State in Stoneforge is a projection of the event stream. Given a sequence of events for an element, you replay them in order to compute the current state:

Event 1 Event 2 Event 3 Event 4
(created) (updated) (auto_blocked) (closed)
│ │ │ │
▼ ▼ ▼ ▼
┌─────────┐ ┌─────────┐ ┌─────────┐ ┌─────────┐
│ status: │ │ status: │ │ status: │ │ status: │
│ open │───▶│ open │───▶│ blocked │───▶│ closed │
│ priority:│ │ priority:│ │ priority:│ │ priority:│
│ 3 │ │ 1 │ │ 1 │ │ 1 │
└─────────┘ └─────────┘ └─────────┘ └─────────┘
Snapshot 1 Snapshot 2 Snapshot 3 Snapshot 4

Each event type maps to a state transformation:

  • created — Initialize state from newValue
  • updated / closed / reopened — Replace state with newValue
  • deleted — Set state to null (tombstone)
  • auto_blocked / auto_unblocked — Update the status field only
  • Dependency/tag events — Stored separately, don’t modify element state

The SQLite database stores the latest computed state for fast reads. But because every event is preserved, you can reconstruct the state at any point in history.

Timeline snapshots

You can generate a complete timeline of an element’s history — useful for debugging agent behavior and understanding how a task evolved:

[2024-01-15T09:00:00.000Z] Created by director-1
Status: open
Priority: 3
[2024-01-15T09:30:00.000Z] Updated priority by director-1
Status: open
Priority: 1
[2024-01-15T10:00:00.000Z] Automatically blocked (dependency not satisfied)
Status: blocked
Priority: 1
[2024-01-15T11:00:00.000Z] Automatically unblocked (blockers resolved)
Status: open
Priority: 1
[2024-01-15T12:00:00.000Z] Closed by worker-1: Done
Status: closed
Priority: 1

This timeline is reconstructed purely from the event stream.

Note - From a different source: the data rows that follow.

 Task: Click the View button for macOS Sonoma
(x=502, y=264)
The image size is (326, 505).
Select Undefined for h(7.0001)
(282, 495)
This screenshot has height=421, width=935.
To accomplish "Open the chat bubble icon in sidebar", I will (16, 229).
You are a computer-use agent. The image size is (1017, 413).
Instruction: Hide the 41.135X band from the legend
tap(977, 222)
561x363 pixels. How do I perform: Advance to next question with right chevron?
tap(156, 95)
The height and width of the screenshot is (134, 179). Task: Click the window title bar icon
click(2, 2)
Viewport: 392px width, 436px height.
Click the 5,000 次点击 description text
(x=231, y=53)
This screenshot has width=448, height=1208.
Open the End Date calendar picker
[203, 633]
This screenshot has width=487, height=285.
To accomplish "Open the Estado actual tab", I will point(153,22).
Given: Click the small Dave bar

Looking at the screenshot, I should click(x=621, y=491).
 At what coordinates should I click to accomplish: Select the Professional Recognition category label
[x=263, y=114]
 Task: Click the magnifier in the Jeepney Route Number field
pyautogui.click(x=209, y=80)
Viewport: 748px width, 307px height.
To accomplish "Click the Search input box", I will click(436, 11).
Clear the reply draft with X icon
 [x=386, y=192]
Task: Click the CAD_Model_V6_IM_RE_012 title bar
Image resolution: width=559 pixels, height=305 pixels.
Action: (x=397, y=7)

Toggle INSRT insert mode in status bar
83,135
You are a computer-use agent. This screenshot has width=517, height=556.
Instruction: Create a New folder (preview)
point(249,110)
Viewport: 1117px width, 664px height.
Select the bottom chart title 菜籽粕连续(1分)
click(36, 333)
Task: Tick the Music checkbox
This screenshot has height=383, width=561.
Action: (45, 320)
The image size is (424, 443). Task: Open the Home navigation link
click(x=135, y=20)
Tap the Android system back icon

No separate logging infrastructure needed — the events are the log.

Events vs. JSONL sync

The event system and the JSONL sync system are separate systems with different purposes. Don’t confuse them:

AspectEvents (SQLite)Sync (JSONL)
PurposeAudit trail and historyData portability and Git collaboration
GranularityEvery individual mutationFinal state snapshots
Storageevents SQL table.stoneforge/sync/*.jsonl files
Use case”What happened to this task?""Sync this project across branches”
Persists acrossServer lifetimeGit history (forever)

Storage model

Events are stored in a dedicated SQLite table with auto-incrementing IDs that provide a global ordering:

CREATE TABLE events (
id INTEGER PRIMARY KEY AUTOINCREMENT,
element_id TEXT NOT NULL REFERENCES elements(id) ON DELETE CASCADE,
event_type TEXT NOT NULL,
actor TEXT NOT NULL,
old_value TEXT, -- JSON
new_value TEXT, -- JSON
created_at TEXT NOT NULL
);
CREATE INDEX idx_events_element ON events(element_id);
CREATE INDEX idx_events_type ON events(event_type);
CREATE INDEX idx_events_actor ON events(actor);
CREATE INDEX idx_events_created_at ON events(created_at);

The four indexes support the most common query patterns: “all events for this element,” “all events of this type,” “all events by this actor,” and “all events in this time range.”